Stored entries
┏━━

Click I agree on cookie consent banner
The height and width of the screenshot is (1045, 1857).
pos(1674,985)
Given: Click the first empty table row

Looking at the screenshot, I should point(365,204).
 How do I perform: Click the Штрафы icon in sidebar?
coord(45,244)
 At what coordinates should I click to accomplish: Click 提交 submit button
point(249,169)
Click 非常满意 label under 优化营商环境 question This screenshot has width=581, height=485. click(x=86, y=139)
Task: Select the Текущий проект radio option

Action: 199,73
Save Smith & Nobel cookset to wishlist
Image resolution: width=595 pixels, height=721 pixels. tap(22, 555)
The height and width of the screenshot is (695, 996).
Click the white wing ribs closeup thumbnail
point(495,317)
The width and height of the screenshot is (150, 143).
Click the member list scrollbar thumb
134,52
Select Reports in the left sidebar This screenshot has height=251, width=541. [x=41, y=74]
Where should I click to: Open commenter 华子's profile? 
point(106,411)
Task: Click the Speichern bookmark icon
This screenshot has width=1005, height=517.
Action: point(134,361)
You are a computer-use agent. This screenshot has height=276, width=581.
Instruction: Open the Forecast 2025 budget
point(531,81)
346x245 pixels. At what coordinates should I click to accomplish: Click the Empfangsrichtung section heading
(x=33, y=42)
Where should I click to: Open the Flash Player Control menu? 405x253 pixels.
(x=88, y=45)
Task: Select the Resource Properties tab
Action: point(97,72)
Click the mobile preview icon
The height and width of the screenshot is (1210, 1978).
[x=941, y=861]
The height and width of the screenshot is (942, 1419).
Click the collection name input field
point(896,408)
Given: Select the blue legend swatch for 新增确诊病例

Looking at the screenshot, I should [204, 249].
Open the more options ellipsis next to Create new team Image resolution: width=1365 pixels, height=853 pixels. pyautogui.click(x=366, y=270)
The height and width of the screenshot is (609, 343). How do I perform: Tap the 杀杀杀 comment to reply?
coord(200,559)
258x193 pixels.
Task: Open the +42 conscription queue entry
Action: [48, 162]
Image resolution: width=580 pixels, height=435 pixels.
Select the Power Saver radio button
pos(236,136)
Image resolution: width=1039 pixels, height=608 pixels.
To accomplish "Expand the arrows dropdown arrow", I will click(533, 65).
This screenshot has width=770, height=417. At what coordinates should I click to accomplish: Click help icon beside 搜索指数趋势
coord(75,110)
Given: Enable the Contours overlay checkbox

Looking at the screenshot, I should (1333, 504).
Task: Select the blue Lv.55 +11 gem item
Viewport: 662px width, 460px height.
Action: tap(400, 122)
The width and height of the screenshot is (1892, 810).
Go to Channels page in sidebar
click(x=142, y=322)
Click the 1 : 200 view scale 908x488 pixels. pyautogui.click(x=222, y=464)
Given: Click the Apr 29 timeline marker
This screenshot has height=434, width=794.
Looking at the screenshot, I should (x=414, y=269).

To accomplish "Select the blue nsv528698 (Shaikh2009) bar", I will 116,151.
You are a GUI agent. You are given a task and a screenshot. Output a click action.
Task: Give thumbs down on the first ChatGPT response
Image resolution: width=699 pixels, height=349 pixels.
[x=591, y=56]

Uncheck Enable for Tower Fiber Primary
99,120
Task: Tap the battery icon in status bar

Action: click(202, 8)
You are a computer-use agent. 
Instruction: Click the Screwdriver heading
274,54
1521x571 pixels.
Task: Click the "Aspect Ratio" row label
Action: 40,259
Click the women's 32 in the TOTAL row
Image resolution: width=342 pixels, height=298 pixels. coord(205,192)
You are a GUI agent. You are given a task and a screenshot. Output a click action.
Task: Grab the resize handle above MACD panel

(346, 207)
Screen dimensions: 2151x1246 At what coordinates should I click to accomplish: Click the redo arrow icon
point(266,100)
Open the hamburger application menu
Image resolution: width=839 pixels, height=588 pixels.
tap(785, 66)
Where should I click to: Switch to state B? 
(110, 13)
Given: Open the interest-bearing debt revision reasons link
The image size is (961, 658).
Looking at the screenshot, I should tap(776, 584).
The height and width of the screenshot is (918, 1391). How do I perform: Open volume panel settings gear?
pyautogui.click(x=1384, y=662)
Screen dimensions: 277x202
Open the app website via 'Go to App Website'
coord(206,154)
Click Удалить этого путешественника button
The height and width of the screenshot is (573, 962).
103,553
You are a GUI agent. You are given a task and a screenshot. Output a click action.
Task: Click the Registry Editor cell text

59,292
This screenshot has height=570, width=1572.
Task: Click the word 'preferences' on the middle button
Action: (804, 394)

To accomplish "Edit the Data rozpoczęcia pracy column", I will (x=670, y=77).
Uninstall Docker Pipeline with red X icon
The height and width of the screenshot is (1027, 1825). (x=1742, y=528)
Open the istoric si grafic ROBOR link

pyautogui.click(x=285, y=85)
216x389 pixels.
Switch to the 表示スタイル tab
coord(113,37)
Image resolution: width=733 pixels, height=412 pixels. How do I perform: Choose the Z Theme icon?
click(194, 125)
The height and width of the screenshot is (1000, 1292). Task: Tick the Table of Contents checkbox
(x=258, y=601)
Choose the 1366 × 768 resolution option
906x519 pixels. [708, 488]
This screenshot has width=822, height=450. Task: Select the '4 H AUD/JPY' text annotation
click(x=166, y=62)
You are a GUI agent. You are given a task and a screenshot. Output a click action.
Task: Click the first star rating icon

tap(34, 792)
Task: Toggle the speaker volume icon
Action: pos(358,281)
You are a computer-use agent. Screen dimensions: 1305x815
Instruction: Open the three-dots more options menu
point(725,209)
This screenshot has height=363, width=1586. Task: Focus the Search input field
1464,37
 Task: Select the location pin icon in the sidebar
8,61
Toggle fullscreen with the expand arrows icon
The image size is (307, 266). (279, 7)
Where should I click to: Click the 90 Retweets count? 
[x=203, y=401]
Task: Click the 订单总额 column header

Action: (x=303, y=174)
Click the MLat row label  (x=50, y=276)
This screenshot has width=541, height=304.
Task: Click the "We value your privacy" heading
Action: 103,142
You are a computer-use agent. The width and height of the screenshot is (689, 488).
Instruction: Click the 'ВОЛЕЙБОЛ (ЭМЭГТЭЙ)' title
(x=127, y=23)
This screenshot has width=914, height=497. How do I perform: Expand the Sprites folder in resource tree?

┗━━

GIVEN TASK: Turn the material above into a numbered list with one item per line, and drop any blank lines.

ANSWER TO THIS TASK:
1. Click I agree on cookie consent banner
2. The height and width of the screenshot is (1045, 1857).
3. pos(1674,985)
4. Given: Click the first empty table row
5. Looking at the screenshot, I should point(365,204).
6.  How do I perform: Click the Штрафы icon in sidebar?
7. coord(45,244)
8.  At what coordinates should I click to accomplish: Click 提交 submit button
9. point(249,169)
10. Click 非常满意 label under 优化营商环境 question This screenshot has width=581, height=485. click(x=86, y=139)
11. Task: Select the Текущий проект radio option
12. Action: 199,73
13. Save Smith & Nobel cookset to wishlist
14. Image resolution: width=595 pixels, height=721 pixels. tap(22, 555)
15. The height and width of the screenshot is (695, 996).
16. Click the white wing ribs closeup thumbnail
17. point(495,317)
18. The width and height of the screenshot is (150, 143).
19. Click the member list scrollbar thumb
20. 134,52
21. Select Reports in the left sidebar This screenshot has height=251, width=541. [x=41, y=74]
22. Where should I click to: Open commenter 华子's profile? 
23. point(106,411)
24. Task: Click the Speichern bookmark icon
25. This screenshot has width=1005, height=517.
26. Action: point(134,361)
27. You are a computer-use agent. This screenshot has height=276, width=581.
28. Instruction: Open the Forecast 2025 budget
29. point(531,81)
30. 346x245 pixels. At what coordinates should I click to accomplish: Click the Empfangsrichtung section heading
31. (x=33, y=42)
32. Where should I click to: Open the Flash Player Control menu? 405x253 pixels.
33. (x=88, y=45)
34. Task: Select the Resource Properties tab
35. Action: point(97,72)
36. Click the mobile preview icon
37. The height and width of the screenshot is (1210, 1978).
38. [x=941, y=861]
39. The height and width of the screenshot is (942, 1419).
40. Click the collection name input field
41. point(896,408)
42. Given: Select the blue legend swatch for 新增确诊病例
43. Looking at the screenshot, I should [204, 249].
44. Open the more options ellipsis next to Create new team Image resolution: width=1365 pixels, height=853 pixels. pyautogui.click(x=366, y=270)
45. The height and width of the screenshot is (609, 343). How do I perform: Tap the 杀杀杀 comment to reply?
46. coord(200,559)
47. 258x193 pixels.
48. Task: Open the +42 conscription queue entry
49. Action: [48, 162]
50. Image resolution: width=580 pixels, height=435 pixels.
51. Select the Power Saver radio button
52. pos(236,136)
53. Image resolution: width=1039 pixels, height=608 pixels.
54. To accomplish "Expand the arrows dropdown arrow", I will click(533, 65).
55. This screenshot has width=770, height=417. At what coordinates should I click to accomplish: Click help icon beside 搜索指数趋势
56. coord(75,110)
57. Given: Enable the Contours overlay checkbox
58. Looking at the screenshot, I should (1333, 504).
59. Task: Select the blue Lv.55 +11 gem item
60. Viewport: 662px width, 460px height.
61. Action: tap(400, 122)
62. The width and height of the screenshot is (1892, 810).
63. Go to Channels page in sidebar
64. click(x=142, y=322)
65. Click the 1 : 200 view scale 908x488 pixels. pyautogui.click(x=222, y=464)
66. Given: Click the Apr 29 timeline marker
67. This screenshot has height=434, width=794.
68. Looking at the screenshot, I should (x=414, y=269).
69. To accomplish "Select the blue nsv528698 (Shaikh2009) bar", I will 116,151.
70. You are a GUI agent. You are given a task and a screenshot. Output a click action.
71. Task: Give thumbs down on the first ChatGPT response
72. Image resolution: width=699 pixels, height=349 pixels.
73. [x=591, y=56]
74. Uncheck Enable for Tower Fiber Primary
75. 99,120
76. Task: Tap the battery icon in status bar
77. Action: click(202, 8)
78. You are a computer-use agent. 
79. Instruction: Click the Screwdriver heading
80. 274,54
81. 1521x571 pixels.
82. Task: Click the "Aspect Ratio" row label
83. Action: 40,259
84. Click the women's 32 in the TOTAL row
85. Image resolution: width=342 pixels, height=298 pixels. coord(205,192)
86. You are a GUI agent. You are given a task and a screenshot. Output a click action.
87. Task: Grab the resize handle above MACD panel
88. (346, 207)
89. Screen dimensions: 2151x1246 At what coordinates should I click to accomplish: Click the redo arrow icon
90. point(266,100)
91. Open the hamburger application menu
92. Image resolution: width=839 pixels, height=588 pixels.
93. tap(785, 66)
94. Where should I click to: Switch to state B? 
95. (110, 13)
96. Given: Open the interest-bearing debt revision reasons link
97. The image size is (961, 658).
98. Looking at the screenshot, I should tap(776, 584).
99. The height and width of the screenshot is (918, 1391). How do I perform: Open volume panel settings gear?
100. pyautogui.click(x=1384, y=662)
101. Screen dimensions: 277x202
102. Open the app website via 'Go to App Website'
103. coord(206,154)
104. Click Удалить этого путешественника button
105. The height and width of the screenshot is (573, 962).
106. 103,553
107. You are a GUI agent. You are given a task and a screenshot. Output a click action.
108. Task: Click the Registry Editor cell text
109. 59,292
110. This screenshot has height=570, width=1572.
111. Task: Click the word 'preferences' on the middle button
112. Action: (804, 394)
113. To accomplish "Edit the Data rozpoczęcia pracy column", I will (x=670, y=77).
114. Uninstall Docker Pipeline with red X icon
115. The height and width of the screenshot is (1027, 1825). (x=1742, y=528)
116. Open the istoric si grafic ROBOR link
117. pyautogui.click(x=285, y=85)
118. 216x389 pixels.
119. Switch to the 表示スタイル tab
120. coord(113,37)
121. Image resolution: width=733 pixels, height=412 pixels. How do I perform: Choose the Z Theme icon?
122. click(194, 125)
123. The height and width of the screenshot is (1000, 1292). Task: Tick the Table of Contents checkbox
124. (x=258, y=601)
125. Choose the 1366 × 768 resolution option
126. 906x519 pixels. [708, 488]
127. This screenshot has width=822, height=450. Task: Select the '4 H AUD/JPY' text annotation
128. click(x=166, y=62)
129. You are a GUI agent. You are given a task and a screenshot. Output a click action.
130. Task: Click the first star rating icon
131. tap(34, 792)
132. Task: Toggle the speaker volume icon
133. Action: pos(358,281)
134. You are a computer-use agent. Screen dimensions: 1305x815
135. Instruction: Open the three-dots more options menu
136. point(725,209)
137. This screenshot has height=363, width=1586. Task: Focus the Search input field
138. 1464,37
139.  Task: Select the location pin icon in the sidebar
140. 8,61
141. Toggle fullscreen with the expand arrows icon
142. The image size is (307, 266). (279, 7)
143. Where should I click to: Click the 90 Retweets count? 
144. [x=203, y=401]
145. Task: Click the 订单总额 column header
146. Action: (x=303, y=174)
147. Click the MLat row label  (x=50, y=276)
148. This screenshot has width=541, height=304.
149. Task: Click the "We value your privacy" heading
150. Action: 103,142
151. You are a computer-use agent. The width and height of the screenshot is (689, 488).
152. Instruction: Click the 'ВОЛЕЙБОЛ (ЭМЭГТЭЙ)' title
153. (x=127, y=23)
154. This screenshot has width=914, height=497. How do I perform: Expand the Sprites folder in resource tree?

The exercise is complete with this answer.